__Action item__
"Open The Race profile avatar" appears in one line of the listing below; retype that line and every later line exactly, stopping at the end, and nothing else.
= Beginning of Section =
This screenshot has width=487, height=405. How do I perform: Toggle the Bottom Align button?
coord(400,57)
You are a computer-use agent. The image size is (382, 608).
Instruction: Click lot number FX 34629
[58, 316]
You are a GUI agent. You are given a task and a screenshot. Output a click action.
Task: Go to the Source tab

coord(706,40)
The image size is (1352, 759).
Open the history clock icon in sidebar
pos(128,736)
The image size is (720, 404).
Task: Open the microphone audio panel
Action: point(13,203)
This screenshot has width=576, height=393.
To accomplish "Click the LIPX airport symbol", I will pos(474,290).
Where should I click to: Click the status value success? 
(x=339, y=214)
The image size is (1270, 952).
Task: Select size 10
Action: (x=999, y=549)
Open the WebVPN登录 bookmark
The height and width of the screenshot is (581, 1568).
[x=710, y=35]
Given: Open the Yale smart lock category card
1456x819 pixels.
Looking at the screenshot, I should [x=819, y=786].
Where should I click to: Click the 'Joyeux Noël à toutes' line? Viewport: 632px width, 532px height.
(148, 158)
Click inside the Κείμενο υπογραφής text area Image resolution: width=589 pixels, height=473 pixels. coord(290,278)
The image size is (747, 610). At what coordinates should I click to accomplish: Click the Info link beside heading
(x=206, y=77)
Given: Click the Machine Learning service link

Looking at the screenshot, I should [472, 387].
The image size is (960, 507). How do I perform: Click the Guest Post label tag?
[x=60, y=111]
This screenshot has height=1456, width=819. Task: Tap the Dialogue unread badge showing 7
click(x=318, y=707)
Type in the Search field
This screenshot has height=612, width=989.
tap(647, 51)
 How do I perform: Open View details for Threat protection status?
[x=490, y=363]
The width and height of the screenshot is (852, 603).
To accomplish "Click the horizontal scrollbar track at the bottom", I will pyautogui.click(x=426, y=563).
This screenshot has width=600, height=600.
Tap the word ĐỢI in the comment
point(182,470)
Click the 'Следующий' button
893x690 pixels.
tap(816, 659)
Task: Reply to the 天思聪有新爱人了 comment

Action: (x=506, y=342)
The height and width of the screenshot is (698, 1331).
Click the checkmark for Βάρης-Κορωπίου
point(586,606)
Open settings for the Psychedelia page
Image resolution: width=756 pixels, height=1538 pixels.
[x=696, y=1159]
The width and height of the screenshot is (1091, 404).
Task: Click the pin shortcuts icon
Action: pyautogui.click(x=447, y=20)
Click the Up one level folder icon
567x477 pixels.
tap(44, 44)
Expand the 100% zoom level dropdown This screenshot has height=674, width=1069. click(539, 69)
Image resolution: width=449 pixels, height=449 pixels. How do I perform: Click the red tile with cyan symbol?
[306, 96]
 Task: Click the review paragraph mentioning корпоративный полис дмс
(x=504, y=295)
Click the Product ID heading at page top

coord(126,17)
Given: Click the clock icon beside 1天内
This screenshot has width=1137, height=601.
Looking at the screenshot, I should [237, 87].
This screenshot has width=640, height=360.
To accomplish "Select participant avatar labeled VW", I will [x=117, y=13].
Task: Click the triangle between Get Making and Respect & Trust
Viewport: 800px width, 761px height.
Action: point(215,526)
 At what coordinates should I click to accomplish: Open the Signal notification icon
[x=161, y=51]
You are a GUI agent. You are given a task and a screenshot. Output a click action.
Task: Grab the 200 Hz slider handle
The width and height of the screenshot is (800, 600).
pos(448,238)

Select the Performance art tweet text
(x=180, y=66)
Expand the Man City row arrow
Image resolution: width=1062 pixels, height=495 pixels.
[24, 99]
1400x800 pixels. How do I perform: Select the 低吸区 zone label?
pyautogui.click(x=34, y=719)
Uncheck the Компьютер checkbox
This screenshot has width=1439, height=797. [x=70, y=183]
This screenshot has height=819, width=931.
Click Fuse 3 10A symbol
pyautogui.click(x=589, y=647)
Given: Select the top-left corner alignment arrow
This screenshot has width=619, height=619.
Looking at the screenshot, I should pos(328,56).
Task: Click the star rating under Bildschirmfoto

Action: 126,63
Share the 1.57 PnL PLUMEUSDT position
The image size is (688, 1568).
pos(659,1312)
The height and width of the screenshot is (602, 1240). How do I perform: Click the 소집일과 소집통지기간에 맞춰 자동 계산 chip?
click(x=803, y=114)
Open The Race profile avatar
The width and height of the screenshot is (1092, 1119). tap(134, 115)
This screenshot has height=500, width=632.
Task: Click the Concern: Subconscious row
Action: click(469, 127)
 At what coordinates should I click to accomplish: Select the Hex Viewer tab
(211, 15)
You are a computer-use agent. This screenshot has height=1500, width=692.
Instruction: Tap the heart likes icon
= End of Section =
__Task output__
Open The Race profile avatar
The width and height of the screenshot is (1092, 1119). tap(134, 115)
This screenshot has height=500, width=632.
Task: Click the Concern: Subconscious row
Action: click(469, 127)
 At what coordinates should I click to accomplish: Select the Hex Viewer tab
(211, 15)
You are a computer-use agent. This screenshot has height=1500, width=692.
Instruction: Tap the heart likes icon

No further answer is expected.